Study text:
====================

Soon, I found myself at around 300 pounds and everyone would comment about my weight. I was wearing XXXL shirts, and I was embarrassed. A pulmonary embolism didn't deter me, I kept eating and not exercising. I would tell people I felt fine, and so I must be fine. I even did a few races just to prove that I was okay, but the truth is, I wasn't. I hated how I looked, how I felt and everything was suffering as a part of it. My relationship with my wife and family, my work, my stress levels and most importantly my health suffered. I had triglycerides of over 500, my blood pressure was high, my cholesterol and thyroid were way off, and I was on a number of medications. Too many for a 38-year-old guy.
Breaking Point: My wife kept telling me that she was worried. My doctors would warn me about diabetes and other health risks. But for me, it was my USMC buddies challenging me to do a race called the Tough Mudder. I knew it from articles I had read and I knew it was hard. They said, "We are doing this, and you are joining us, period." I knew that they knew me when I was fit, and for some reason, that made me want to lose the weight so I wouldn't embarrass myself. Setting that goal and giving myself just enough time to get ready so that I couldn't put it off, got me going.
How I Lost It: There were several contributing factors. My wife told me she would support me and help me any way she could. That meant the world to me because she is a marathon runner and tri-athlete who needed her own training time. She really motivated me. Then my family did a "Biggest Loser"-style challenge for some good prize money. We all put in some funds and had to report weekly how much weight we had lost, and how long we had worked out. This went to everyone in the contest, so there was motivation to get to work.

====================

Recorded information:
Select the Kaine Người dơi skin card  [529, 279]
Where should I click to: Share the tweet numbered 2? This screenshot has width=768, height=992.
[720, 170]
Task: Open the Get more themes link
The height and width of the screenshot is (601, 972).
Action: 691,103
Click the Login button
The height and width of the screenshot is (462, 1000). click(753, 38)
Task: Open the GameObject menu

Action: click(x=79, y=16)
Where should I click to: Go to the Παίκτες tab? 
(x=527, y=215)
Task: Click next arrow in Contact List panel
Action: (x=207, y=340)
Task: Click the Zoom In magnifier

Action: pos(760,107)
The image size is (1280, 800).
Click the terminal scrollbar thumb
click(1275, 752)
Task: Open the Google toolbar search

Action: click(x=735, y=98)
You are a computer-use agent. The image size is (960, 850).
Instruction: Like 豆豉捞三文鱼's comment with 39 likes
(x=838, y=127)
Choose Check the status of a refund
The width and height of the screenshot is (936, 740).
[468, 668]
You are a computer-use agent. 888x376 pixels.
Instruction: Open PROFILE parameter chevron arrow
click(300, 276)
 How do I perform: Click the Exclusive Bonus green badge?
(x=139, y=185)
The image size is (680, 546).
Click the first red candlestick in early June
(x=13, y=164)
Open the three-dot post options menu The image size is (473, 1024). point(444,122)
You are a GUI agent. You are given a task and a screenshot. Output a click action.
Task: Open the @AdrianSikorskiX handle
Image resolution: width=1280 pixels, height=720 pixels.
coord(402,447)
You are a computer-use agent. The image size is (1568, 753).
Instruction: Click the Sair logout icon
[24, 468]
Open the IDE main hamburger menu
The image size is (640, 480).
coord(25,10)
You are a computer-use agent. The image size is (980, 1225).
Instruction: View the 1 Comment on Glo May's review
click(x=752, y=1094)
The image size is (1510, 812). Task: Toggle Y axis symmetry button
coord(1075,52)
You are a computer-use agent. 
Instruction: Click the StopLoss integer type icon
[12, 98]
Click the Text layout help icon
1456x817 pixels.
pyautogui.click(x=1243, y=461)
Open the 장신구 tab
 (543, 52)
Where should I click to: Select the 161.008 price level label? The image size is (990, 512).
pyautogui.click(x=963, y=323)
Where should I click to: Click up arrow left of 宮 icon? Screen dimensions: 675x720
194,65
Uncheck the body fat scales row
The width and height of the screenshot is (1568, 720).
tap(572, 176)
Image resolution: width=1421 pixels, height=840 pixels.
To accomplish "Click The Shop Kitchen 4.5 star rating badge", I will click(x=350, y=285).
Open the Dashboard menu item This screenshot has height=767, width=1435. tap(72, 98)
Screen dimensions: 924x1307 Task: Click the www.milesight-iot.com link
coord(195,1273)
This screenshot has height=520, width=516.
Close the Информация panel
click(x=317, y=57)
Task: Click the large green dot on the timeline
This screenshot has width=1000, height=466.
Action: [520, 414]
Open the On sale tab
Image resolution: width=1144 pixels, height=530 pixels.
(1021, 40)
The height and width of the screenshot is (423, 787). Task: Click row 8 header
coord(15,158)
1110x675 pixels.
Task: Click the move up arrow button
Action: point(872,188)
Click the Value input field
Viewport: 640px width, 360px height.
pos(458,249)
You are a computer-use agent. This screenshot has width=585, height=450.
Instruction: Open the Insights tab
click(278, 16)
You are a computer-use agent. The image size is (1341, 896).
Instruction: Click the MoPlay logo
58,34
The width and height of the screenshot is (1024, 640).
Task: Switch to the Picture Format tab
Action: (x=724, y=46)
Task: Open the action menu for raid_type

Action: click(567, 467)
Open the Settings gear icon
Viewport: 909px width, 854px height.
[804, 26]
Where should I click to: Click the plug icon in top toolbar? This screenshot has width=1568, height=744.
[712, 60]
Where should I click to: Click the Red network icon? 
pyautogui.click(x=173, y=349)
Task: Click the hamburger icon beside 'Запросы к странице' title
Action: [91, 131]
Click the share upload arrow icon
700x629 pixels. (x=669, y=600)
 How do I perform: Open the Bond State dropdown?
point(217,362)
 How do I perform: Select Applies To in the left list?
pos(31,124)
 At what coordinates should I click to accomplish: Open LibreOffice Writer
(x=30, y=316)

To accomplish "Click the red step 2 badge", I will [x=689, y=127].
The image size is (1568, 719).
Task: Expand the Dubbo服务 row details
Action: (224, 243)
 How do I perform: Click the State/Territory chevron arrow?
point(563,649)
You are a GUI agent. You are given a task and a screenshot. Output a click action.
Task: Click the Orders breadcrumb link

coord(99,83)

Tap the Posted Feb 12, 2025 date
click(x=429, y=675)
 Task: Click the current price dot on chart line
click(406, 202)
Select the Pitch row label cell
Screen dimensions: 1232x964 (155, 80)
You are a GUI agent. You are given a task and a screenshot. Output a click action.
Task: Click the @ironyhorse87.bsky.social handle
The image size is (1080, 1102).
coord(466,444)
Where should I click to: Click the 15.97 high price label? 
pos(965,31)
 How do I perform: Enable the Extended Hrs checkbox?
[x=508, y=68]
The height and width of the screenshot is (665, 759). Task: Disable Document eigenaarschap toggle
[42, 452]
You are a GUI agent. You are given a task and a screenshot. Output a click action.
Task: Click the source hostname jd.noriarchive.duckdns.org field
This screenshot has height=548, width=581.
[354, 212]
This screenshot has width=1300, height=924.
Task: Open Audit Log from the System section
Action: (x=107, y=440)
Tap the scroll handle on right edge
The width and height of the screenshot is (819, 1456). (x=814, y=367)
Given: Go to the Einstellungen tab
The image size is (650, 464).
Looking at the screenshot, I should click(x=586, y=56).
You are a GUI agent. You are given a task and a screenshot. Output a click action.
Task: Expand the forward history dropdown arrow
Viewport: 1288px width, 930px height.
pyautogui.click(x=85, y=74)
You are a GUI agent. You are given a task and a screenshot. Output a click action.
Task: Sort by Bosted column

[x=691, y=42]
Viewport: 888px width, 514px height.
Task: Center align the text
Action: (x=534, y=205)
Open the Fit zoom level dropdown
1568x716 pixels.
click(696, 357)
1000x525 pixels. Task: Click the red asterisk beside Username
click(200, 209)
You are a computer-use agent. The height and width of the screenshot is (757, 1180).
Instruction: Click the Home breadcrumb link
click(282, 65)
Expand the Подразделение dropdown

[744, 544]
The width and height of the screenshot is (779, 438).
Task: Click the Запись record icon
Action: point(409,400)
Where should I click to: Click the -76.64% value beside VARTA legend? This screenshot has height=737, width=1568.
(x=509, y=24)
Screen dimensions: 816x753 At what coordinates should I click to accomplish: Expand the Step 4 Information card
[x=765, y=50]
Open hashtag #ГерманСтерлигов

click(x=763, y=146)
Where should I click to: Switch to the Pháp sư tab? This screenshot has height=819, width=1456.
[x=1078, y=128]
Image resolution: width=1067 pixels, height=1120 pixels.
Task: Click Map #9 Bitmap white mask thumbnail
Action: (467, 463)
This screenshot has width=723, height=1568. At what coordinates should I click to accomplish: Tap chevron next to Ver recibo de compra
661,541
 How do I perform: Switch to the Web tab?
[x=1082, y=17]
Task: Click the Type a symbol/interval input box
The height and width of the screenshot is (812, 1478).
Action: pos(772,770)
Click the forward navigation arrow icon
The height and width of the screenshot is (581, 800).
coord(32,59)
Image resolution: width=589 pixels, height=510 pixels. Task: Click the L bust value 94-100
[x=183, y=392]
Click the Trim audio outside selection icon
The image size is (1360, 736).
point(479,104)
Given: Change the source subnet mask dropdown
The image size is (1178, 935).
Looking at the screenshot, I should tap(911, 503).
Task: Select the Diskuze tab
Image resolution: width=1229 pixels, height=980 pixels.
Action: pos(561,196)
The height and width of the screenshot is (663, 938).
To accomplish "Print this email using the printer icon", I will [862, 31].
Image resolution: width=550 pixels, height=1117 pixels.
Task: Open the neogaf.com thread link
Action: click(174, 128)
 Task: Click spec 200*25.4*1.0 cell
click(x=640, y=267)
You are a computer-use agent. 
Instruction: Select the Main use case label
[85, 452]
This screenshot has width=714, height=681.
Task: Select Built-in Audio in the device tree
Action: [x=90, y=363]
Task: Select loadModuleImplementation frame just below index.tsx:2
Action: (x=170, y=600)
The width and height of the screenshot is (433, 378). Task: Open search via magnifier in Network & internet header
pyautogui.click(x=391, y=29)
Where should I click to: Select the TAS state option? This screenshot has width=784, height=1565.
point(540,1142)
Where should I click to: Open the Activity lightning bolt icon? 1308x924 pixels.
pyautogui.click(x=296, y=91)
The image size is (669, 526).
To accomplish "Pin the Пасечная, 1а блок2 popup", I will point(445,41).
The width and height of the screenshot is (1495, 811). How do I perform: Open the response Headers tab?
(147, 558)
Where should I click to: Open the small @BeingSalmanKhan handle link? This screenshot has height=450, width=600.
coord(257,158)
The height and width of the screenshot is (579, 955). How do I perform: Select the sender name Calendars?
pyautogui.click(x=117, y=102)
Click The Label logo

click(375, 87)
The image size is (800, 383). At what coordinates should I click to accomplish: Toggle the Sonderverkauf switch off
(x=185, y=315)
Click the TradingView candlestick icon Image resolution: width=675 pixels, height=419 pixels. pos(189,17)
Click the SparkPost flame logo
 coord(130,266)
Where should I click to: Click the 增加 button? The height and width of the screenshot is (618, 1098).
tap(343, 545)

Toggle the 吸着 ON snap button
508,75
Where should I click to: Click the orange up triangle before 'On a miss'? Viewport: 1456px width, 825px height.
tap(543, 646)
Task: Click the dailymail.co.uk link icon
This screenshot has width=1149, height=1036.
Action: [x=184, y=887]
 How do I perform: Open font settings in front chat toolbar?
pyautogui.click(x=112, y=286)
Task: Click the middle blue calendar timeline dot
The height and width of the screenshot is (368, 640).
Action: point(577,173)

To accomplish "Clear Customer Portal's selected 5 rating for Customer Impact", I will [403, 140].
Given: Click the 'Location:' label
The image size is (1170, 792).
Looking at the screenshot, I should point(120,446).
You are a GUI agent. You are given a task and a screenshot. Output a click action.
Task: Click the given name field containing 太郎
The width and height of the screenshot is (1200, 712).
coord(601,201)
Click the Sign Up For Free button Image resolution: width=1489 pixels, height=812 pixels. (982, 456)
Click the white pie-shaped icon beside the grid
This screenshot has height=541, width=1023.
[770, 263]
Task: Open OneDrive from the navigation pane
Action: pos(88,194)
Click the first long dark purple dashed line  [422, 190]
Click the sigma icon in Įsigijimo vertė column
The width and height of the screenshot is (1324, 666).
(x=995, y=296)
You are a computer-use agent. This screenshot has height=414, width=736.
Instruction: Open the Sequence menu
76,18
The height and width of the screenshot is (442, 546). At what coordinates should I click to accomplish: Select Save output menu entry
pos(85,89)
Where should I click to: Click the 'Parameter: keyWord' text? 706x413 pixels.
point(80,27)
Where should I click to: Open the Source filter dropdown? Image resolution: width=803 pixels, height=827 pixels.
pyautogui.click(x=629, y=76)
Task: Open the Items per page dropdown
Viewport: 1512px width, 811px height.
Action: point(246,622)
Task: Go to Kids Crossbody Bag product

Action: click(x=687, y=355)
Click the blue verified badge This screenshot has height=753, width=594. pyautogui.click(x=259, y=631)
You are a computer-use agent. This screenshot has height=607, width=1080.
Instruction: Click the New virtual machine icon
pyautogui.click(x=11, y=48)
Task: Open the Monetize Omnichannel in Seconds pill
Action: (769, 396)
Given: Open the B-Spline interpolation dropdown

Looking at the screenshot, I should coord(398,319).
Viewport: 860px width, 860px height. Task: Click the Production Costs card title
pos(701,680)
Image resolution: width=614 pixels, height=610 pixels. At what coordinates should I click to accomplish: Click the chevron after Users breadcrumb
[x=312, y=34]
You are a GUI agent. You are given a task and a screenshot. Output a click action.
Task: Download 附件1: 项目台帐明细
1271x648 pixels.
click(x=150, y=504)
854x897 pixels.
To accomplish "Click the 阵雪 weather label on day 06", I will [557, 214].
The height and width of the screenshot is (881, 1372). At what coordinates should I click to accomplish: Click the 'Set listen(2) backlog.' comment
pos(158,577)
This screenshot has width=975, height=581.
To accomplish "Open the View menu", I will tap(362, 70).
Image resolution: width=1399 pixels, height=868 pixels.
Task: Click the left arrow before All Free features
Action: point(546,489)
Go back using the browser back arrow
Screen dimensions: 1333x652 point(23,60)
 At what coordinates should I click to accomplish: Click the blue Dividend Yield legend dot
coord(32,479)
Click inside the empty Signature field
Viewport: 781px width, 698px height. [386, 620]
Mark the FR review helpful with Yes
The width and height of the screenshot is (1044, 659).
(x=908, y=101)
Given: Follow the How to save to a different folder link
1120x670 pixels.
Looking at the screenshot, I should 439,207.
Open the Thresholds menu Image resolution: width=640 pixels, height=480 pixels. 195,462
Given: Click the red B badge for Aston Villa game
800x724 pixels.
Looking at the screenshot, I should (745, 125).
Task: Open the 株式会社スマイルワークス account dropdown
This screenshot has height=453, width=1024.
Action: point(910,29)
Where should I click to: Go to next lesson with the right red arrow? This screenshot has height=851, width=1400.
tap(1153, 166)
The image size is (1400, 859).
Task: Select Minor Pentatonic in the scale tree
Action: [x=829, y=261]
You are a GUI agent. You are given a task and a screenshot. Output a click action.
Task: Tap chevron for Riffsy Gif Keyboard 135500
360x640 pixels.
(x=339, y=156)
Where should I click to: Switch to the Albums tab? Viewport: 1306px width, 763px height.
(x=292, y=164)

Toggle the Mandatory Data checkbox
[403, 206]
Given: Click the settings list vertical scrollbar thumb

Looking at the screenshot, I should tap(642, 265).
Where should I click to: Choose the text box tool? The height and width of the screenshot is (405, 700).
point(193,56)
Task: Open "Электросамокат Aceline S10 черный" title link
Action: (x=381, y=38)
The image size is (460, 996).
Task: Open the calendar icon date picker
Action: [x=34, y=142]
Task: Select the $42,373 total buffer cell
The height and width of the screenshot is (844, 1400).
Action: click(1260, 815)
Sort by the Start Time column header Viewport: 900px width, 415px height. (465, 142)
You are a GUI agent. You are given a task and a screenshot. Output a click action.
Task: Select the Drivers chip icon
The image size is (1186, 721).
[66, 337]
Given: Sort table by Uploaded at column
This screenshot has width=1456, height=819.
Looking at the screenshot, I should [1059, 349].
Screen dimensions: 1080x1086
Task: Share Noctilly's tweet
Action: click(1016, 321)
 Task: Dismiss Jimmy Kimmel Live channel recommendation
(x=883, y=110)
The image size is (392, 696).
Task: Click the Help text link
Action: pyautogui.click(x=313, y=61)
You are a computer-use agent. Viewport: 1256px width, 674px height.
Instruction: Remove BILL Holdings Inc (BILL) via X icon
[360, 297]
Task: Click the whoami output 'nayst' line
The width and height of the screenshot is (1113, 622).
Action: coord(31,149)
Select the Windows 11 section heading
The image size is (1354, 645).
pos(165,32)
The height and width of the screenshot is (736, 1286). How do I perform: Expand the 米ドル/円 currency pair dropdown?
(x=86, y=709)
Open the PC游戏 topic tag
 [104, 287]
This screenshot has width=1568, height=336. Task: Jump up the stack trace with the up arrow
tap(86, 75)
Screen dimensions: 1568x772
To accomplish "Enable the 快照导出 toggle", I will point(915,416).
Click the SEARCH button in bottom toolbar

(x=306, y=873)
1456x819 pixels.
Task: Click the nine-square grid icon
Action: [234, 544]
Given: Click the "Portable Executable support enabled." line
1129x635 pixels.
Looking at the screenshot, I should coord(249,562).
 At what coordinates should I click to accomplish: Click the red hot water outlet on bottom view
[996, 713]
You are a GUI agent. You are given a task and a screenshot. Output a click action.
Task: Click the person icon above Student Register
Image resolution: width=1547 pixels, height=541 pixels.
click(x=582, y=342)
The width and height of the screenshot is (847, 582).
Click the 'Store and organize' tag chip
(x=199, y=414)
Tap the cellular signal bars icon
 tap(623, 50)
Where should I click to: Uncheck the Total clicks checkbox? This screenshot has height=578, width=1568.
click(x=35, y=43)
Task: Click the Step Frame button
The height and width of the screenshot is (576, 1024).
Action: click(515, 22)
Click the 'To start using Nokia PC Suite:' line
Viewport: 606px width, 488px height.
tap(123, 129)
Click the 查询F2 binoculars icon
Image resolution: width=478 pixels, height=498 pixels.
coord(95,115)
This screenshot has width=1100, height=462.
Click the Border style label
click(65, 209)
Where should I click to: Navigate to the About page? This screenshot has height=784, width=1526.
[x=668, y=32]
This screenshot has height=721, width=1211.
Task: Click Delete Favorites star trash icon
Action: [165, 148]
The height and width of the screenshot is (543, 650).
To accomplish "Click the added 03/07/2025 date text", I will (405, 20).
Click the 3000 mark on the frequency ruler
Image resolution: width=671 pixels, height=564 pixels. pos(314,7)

====================

Complete the following:
**1)** In the weight-loss account, retype the passage between "Breaking Point: My" and "got me going.", inclusive.
**2)** In the weight-loss account, what race did the writer's USMC buddies challenge the writer to do?

Responses for each task:
**1)**
Breaking Point: My wife kept telling me that she was worried. My doctors would warn me about diabetes and other health risks. But for me, it was my USMC buddies challenging me to do a race called the Tough Mudder. I knew it from articles I had read and I knew it was hard. They said, "We are doing this, and you are joining us, period." I knew that they knew me when I was fit, and for some reason, that made me want to lose the weight so I wouldn't embarrass myself. Setting that goal and giving myself just enough time to get ready so that I couldn't put it off, got me going.

**2)** The Tough Mudder.